* WORK TASK: Leaving out the images, transcribe every record below exactly.

******

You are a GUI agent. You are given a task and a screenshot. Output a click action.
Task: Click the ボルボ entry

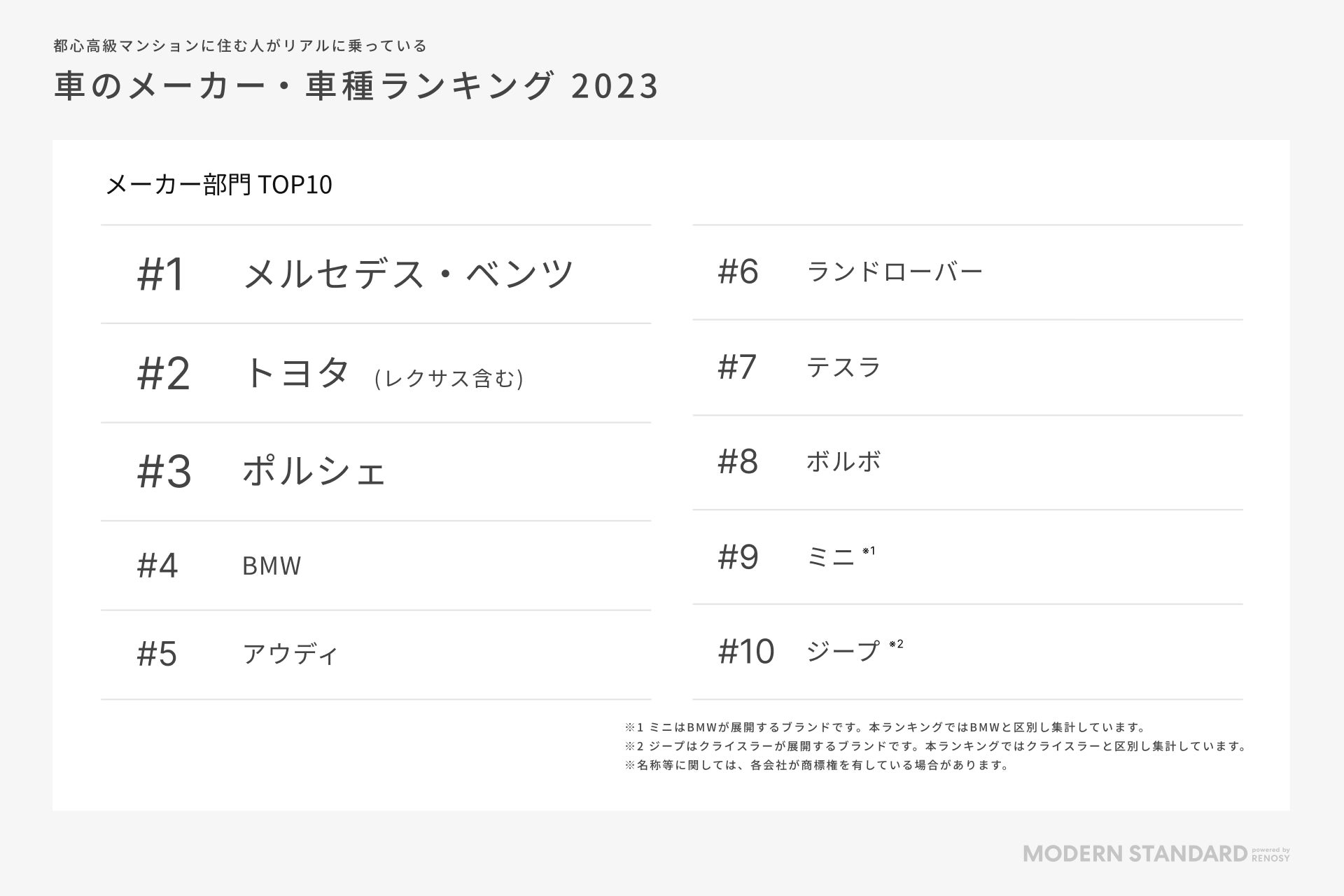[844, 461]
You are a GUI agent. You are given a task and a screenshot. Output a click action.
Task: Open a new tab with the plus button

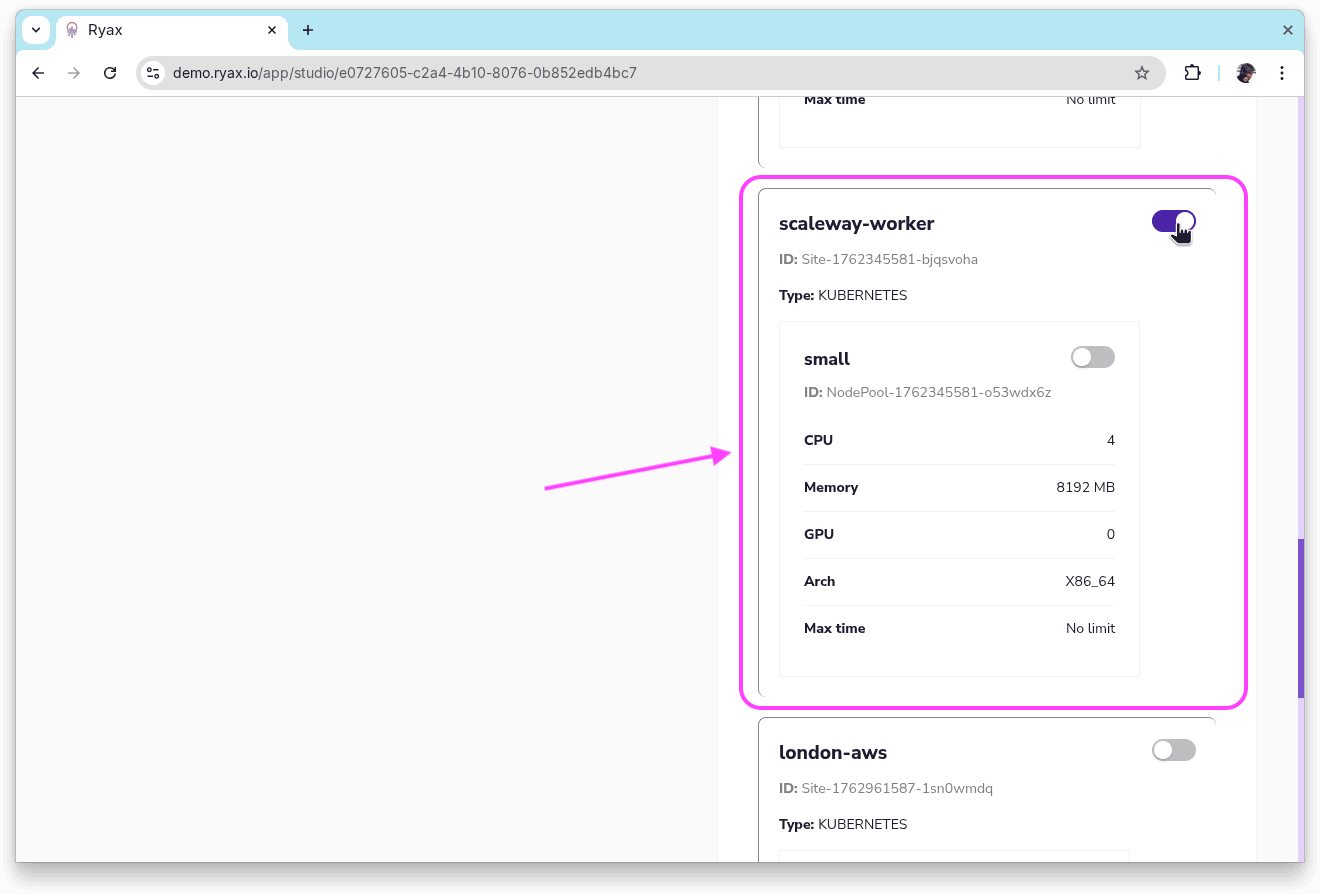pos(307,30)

******

* YOUR SOLUTION:
You are a GUI agent. You are given a task and a screenshot. Output a click action.
Task: Click the ボルボ entry

[844, 461]
You are a GUI agent. You are given a task and a screenshot. Output a click action.
Task: Open a new tab with the plus button

pos(307,30)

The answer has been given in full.